Though the news is disturbing, this is not a new song and dance. In July 2011, then-US Secretary of Commerce Gary Locke certified that the commercial whaling activities in Iceland were "undermining the effectiveness of the IWC's conservation program". But rather than issue sanctions on trade with Iceland, US President Barack Obama directed federal agencies to undertake "a number of diplomatic actions" to encourage Iceland to change its whaling policy. 

Now, the report calls on the IWC and government bodies to take a more drastic approach – including a direct plea to Obama to consider the imposition of targeted economic trade sanctions against Iceland.

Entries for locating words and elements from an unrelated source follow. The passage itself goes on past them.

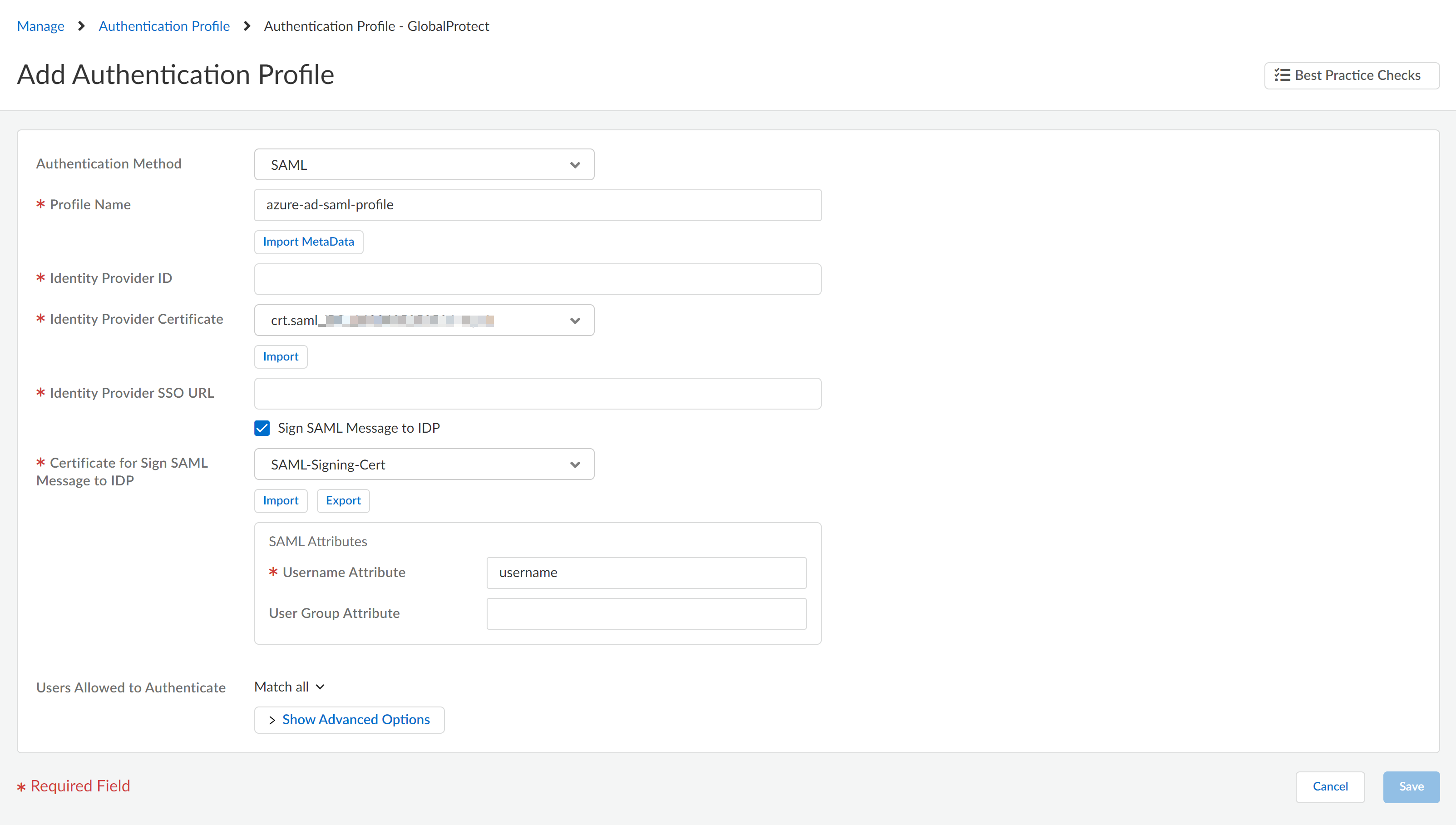This screenshot has height=825, width=1456.
Task: Click the Best Practice Checks list icon
Action: [x=1282, y=75]
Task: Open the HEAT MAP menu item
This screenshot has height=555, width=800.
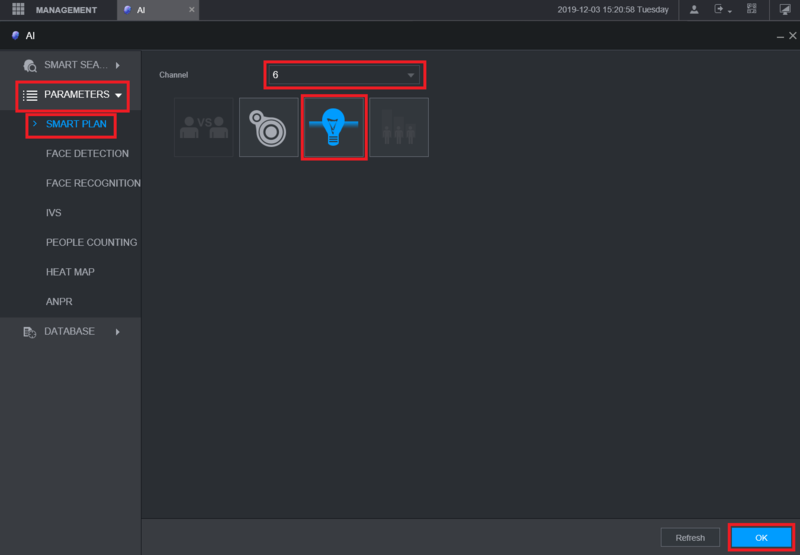Action: pyautogui.click(x=70, y=272)
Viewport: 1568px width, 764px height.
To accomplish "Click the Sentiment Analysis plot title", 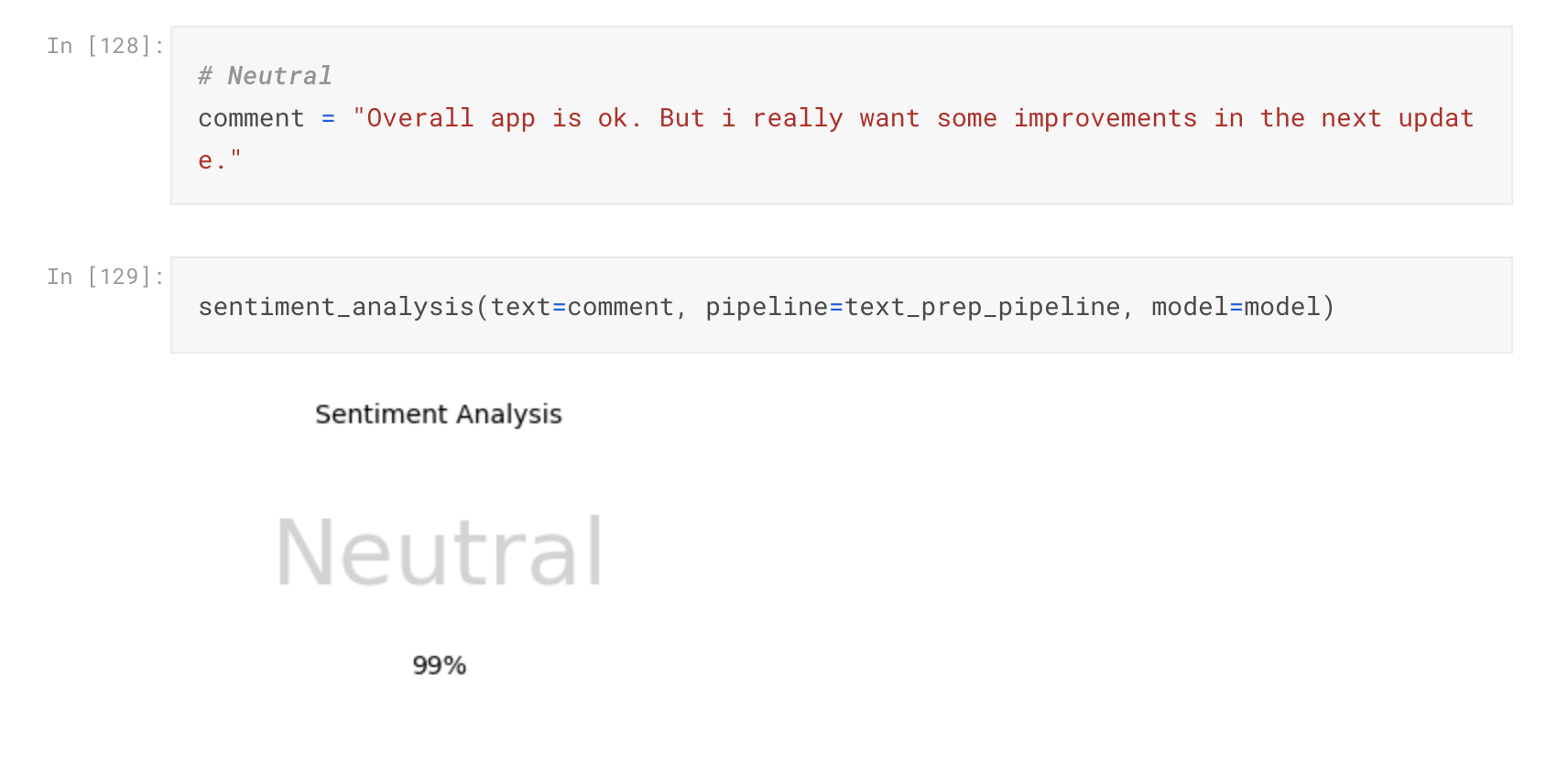I will coord(439,415).
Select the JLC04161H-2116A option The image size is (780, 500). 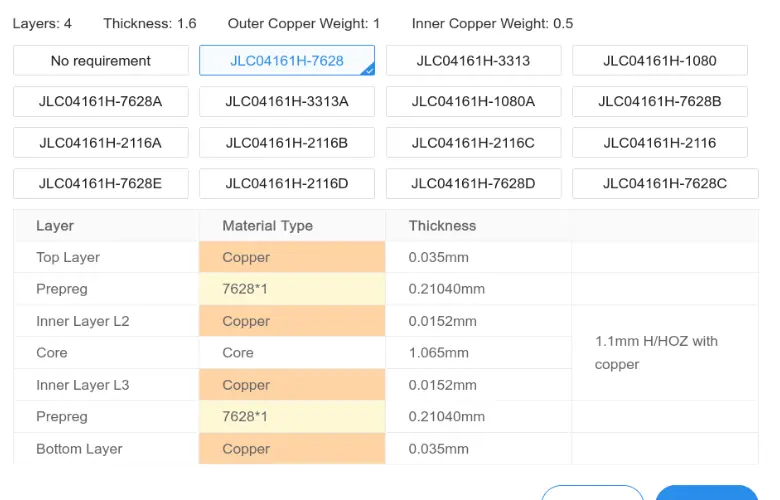pyautogui.click(x=100, y=143)
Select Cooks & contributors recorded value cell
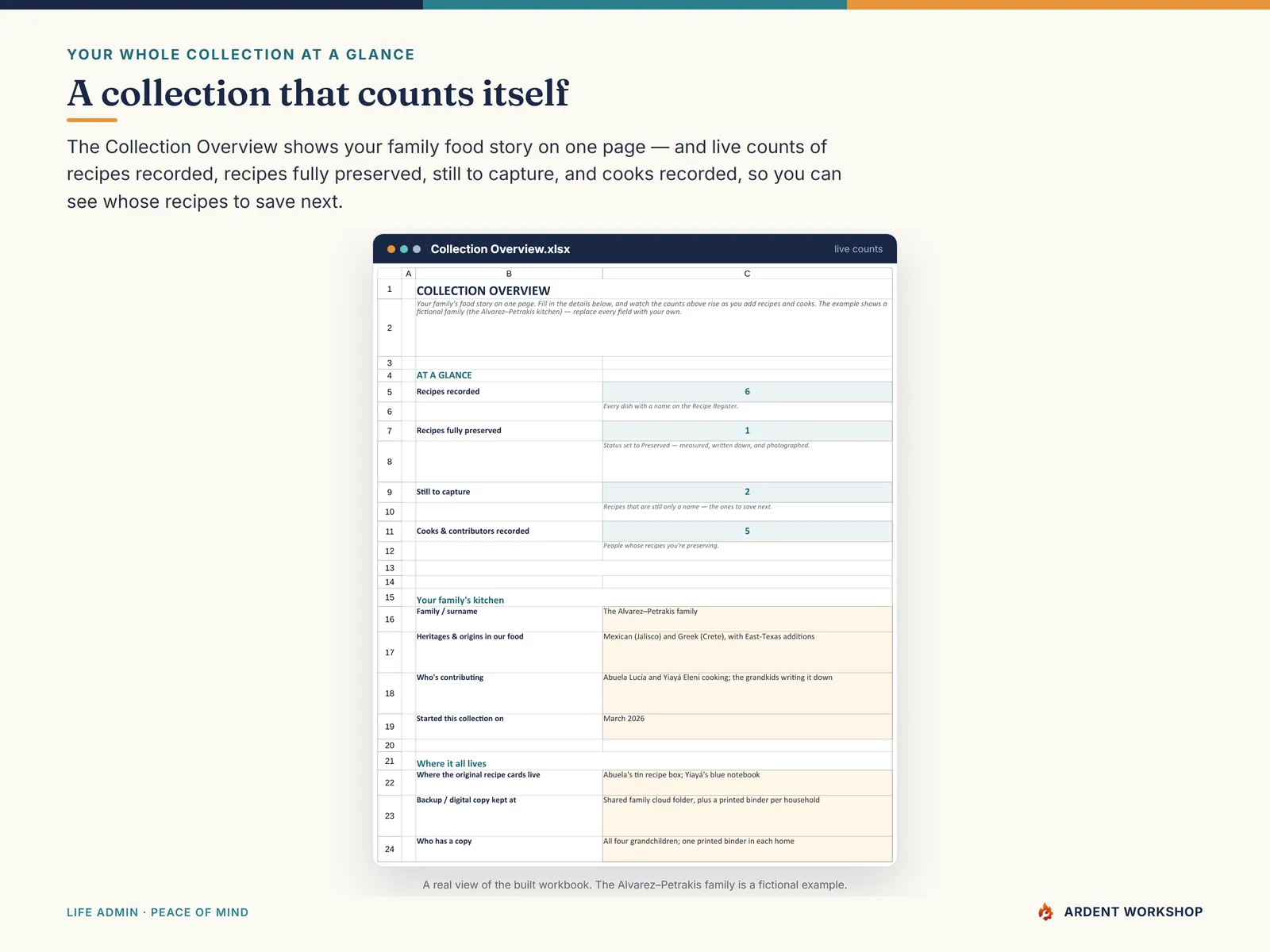The height and width of the screenshot is (952, 1270). coord(747,532)
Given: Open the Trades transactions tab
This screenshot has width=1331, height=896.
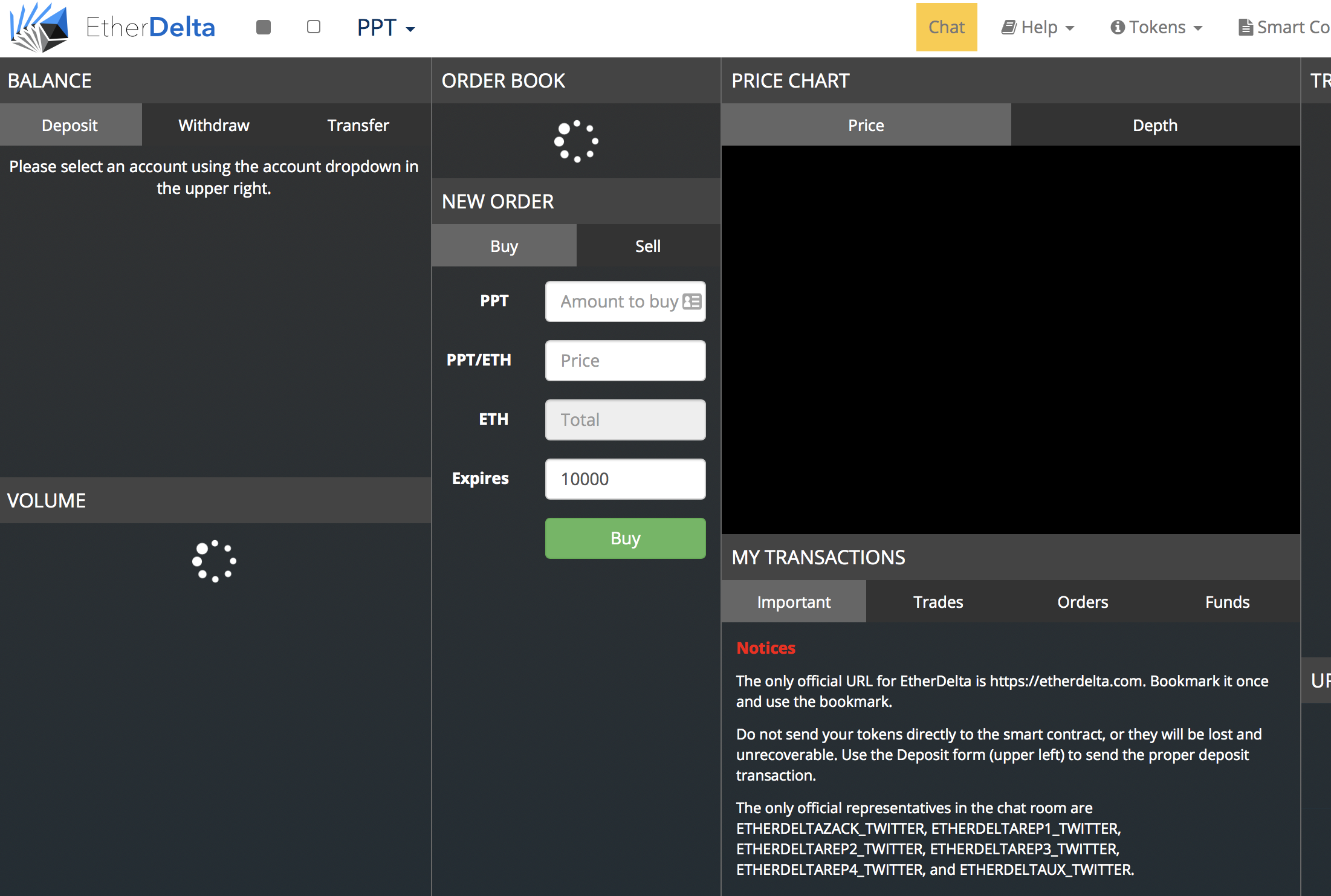Looking at the screenshot, I should (938, 602).
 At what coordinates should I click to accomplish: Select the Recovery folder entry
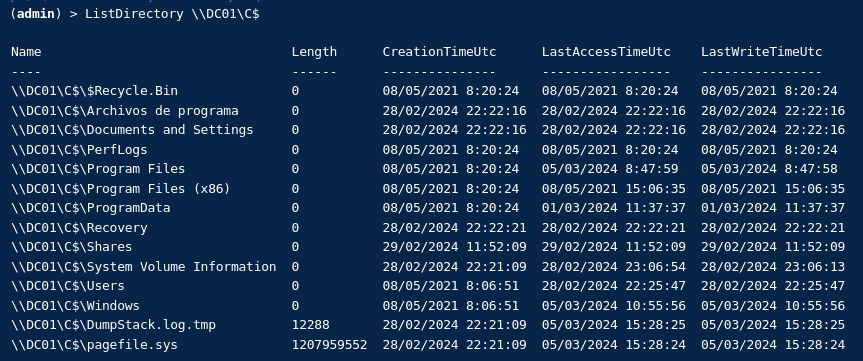[79, 228]
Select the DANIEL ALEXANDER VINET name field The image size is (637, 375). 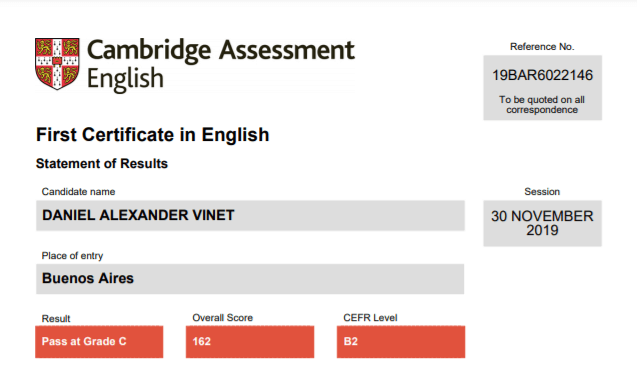[x=250, y=215]
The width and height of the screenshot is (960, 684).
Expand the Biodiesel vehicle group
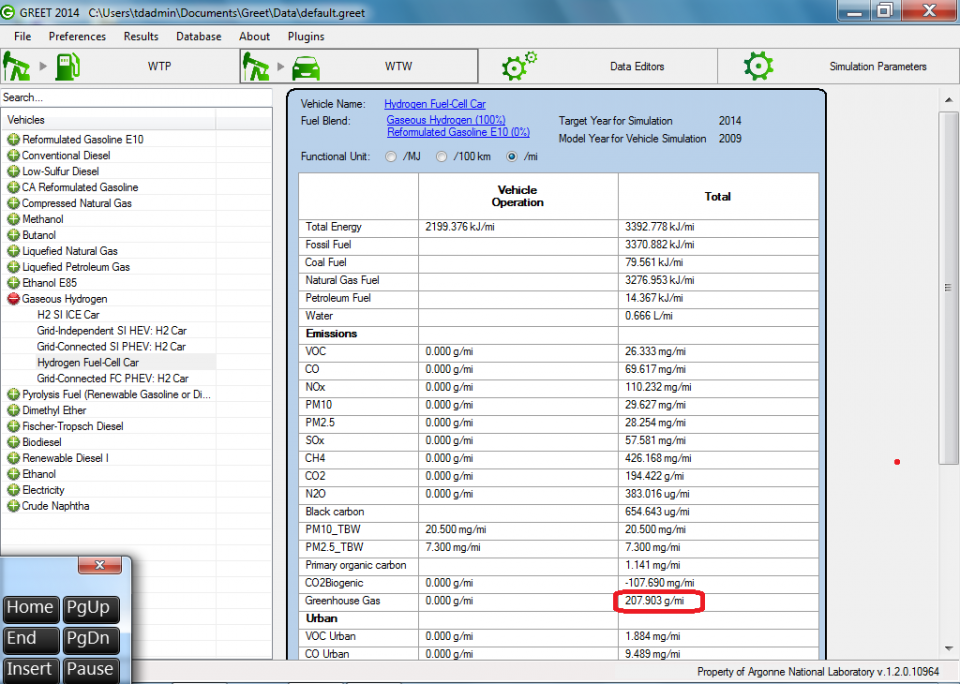pos(14,442)
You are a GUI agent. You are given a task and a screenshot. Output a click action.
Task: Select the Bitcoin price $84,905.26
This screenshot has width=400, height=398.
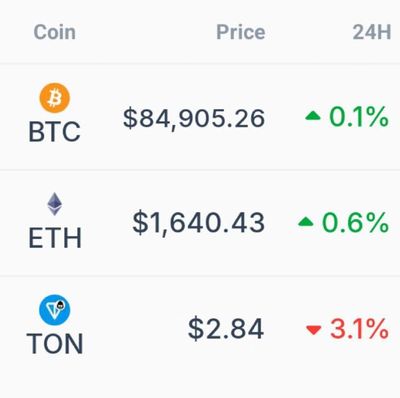click(x=194, y=118)
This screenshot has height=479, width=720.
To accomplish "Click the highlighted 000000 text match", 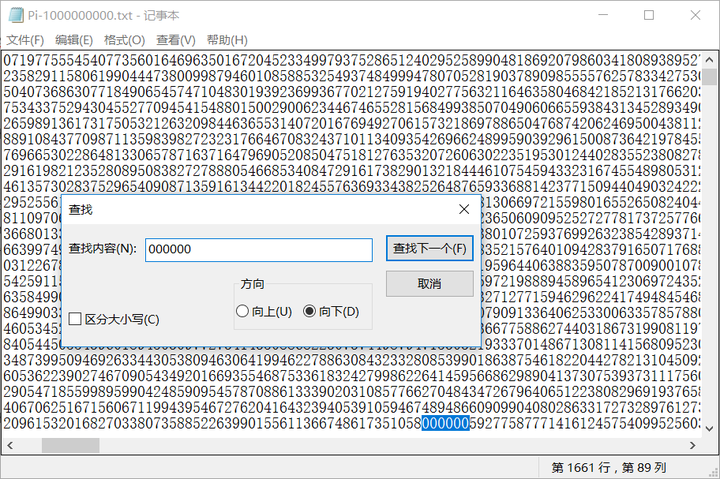I will click(x=444, y=423).
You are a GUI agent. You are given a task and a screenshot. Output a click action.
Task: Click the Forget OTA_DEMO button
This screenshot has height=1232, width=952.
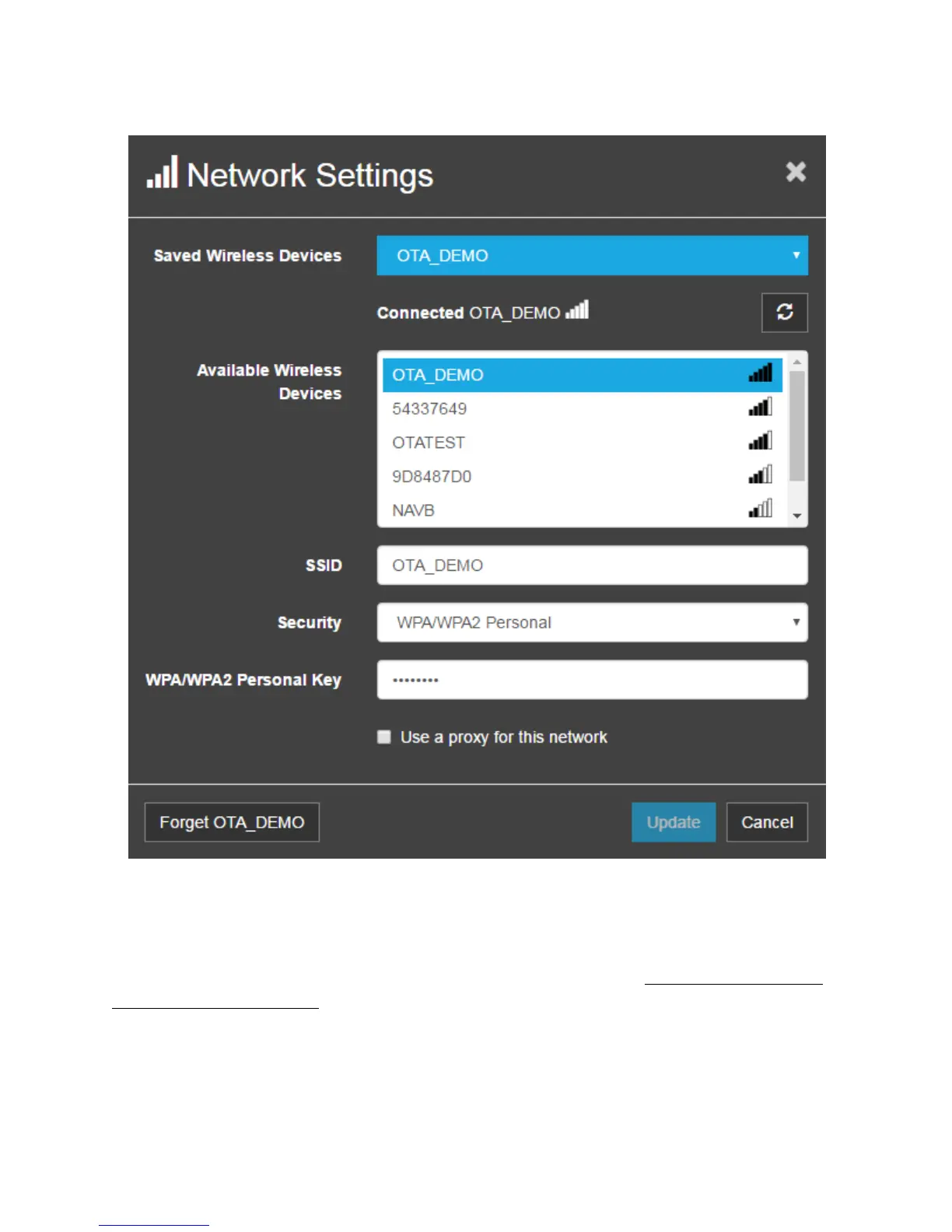(232, 822)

But government making a difference is not simply up to government officials – consumers hold significant power when it comes to limiting economic gain by companies linked to whaling.

"According to opinion polls conducted in [the United Kingdom], 82 percent of people disagree with Iceland’s actions and almost two-thirds would avoid buying related Icelandic
products in protest. Figures are similar in the US," the report says.

To harness this 'citizen power', the EIA is working with local activists in a range of countries to urge consumers, wholesalers and retailers to avoid Icelandic seafood exports known to be linked with whaling.

"'Slayed in Iceland' strongly urges the IWC, governments and businesses dealing with Icelandic companies linked to whaling to take action to compel Iceland to cease commercial whaling and trade," urges the EIA.